(Delwyn Verasamy/M&G)
The government — and the ANC — appear to have abandoned plans to scrap or reform the Ingonyama Trust Board (ITB), which controls nearly three-million hectares of rural KwaZulu-Natal on behalf of King Goodwill Zwelithini, to accelerate land reform.
Not only has the Cabinet rejected recommendations by a second presidential advisory panel that the trust be reformed or done away with, but the governing party’s lekgotla last week did not include tenure reform on communal land among its land reform priorities for 2020.
The report of the national executive committee lekgotla, which the Mail & Guardian has seen, has been under discussion by the Cabinet at a second lekgotla, which began today. This meeting will identify and agree on steps to be taken by government departments to implement the lekgotla recommendations during the coming year.
The report notes that the “security of tenure for people living in communal areas, including the rights of women to own, inherit and use the land, has not been addressed” and identifies this as a “challenge to land reform”.
It goes on to say that the rights of women to use, inherit and own land “must be emphasized on the discussion on security of tenure,” but does not list the issue among the “programmatic priorities on land reform” for 2020.
Committee rejects recommendations
In December, the interministerial committee on land reform chaired by Deputy President David Mabuza rejected some of the recommendations of the presidential advisory panel on land reform, which was appointed in President Cyril Ramaphosa in September 2018.
The panel, headed by Dr Vuyo Mahlati, recommended that the Ingonyama Trust Act be either repealed or reviewed and that the trust board be disbanded or have its powers devolved to traditional councils at local level.

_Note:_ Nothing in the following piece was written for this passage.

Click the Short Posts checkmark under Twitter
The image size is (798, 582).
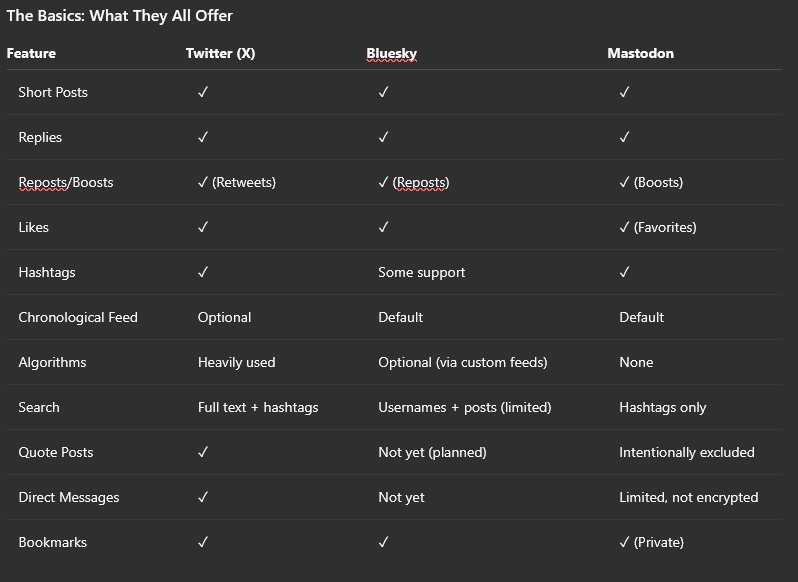pyautogui.click(x=203, y=92)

The panel also urged that a Protection of Informal Land Rights Bill be drafted, to safeguard informal and customary land rights.

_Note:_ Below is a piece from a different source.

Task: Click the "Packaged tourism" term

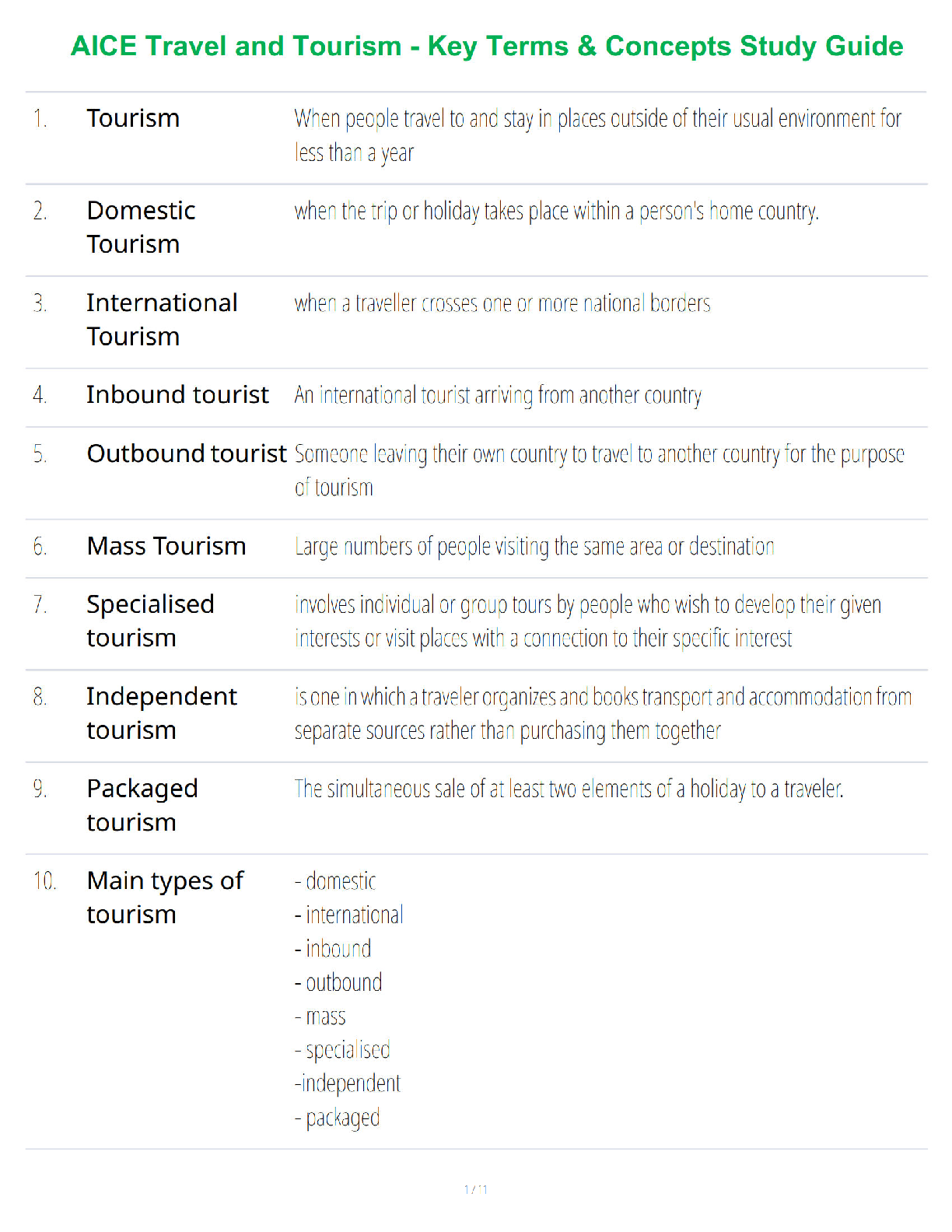Action: [x=142, y=805]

“Government should act immediately and decisively to facilitate equitable access to land,” the report said.
Also in December, Agriculture, Land Reform and Rural Development Minister Thoko Didiza said that the recommendations for a review of the Ingonyama Trust Board or the legislation governing it fell under the “broad scope of tenure reform” on which no policy had been developed.
She said, however, that the issue of security of tenure on land under the trust was “urgent” and “must be addressed.”
An earlier report, published in 2018 by a high-level panel headed by former president Kgalema Motlanthe, made similar recommendations, sparking a backlash from the monarch and traditional leaders in KwaZulu-Natal.
Didiza’s spokesperson, Reggie Ngcobo, said this week that the trust “would not be isolated”.
“The ITB will be dealt with as part of the broader package of issues which need to be addressed when dealing with the whole issue of land reform,” Ngcobo said.
Ngcobo said the interministerial committee chaired by the deputy president would identify priority areas to be attended to by each of the government departments involved to accelerate the pace of land being released for redistribution.
Legal challenge
Next month, a legal challenge to the trust’s residential lease programme by the Council for the Advancement of the SA Constitution (Casac), the Rural Women’s Movement and a group of residents of trust land will be heard by a full bench of the high court in Pietermaritzburg.
The applicants want the court to halt the trust’s programme to convert permission-to-occupy certificates into residential leases, which they claim is being conducted against their will. They told the court in papers that residents are now being forced to pay from R1 500 upwards in rent for land their families had occupied for generations and are vulnerable to eviction should they default on payments on the 40-year leases.
In October, Parliament’s land reform portfolio committee instructed the trust to provide it with breakdown of how the lease revenue had been used for the past five years and detail of what part of this had been allocated to traditional communities and authorities. In 2007, when the lease programme began, the trust took in R8.49-million from 376 leases. Last year, it took in more than R118-million.
Casac secretary Lawson Naidoo said this week it appeared that the government had largely disregarded the recommendations of both the advisory panels it had appointed when it came to issues concerning land. “On a range of issues, including the new proposed amendments to section 25 [of the Constitution], government has, by and large, been disregarding the recommendations of both the task team and the Motlanthe panel,” he said. “One would have assumed that the president would have engaged with their recommendations to a far greater extent than seems to be the case.”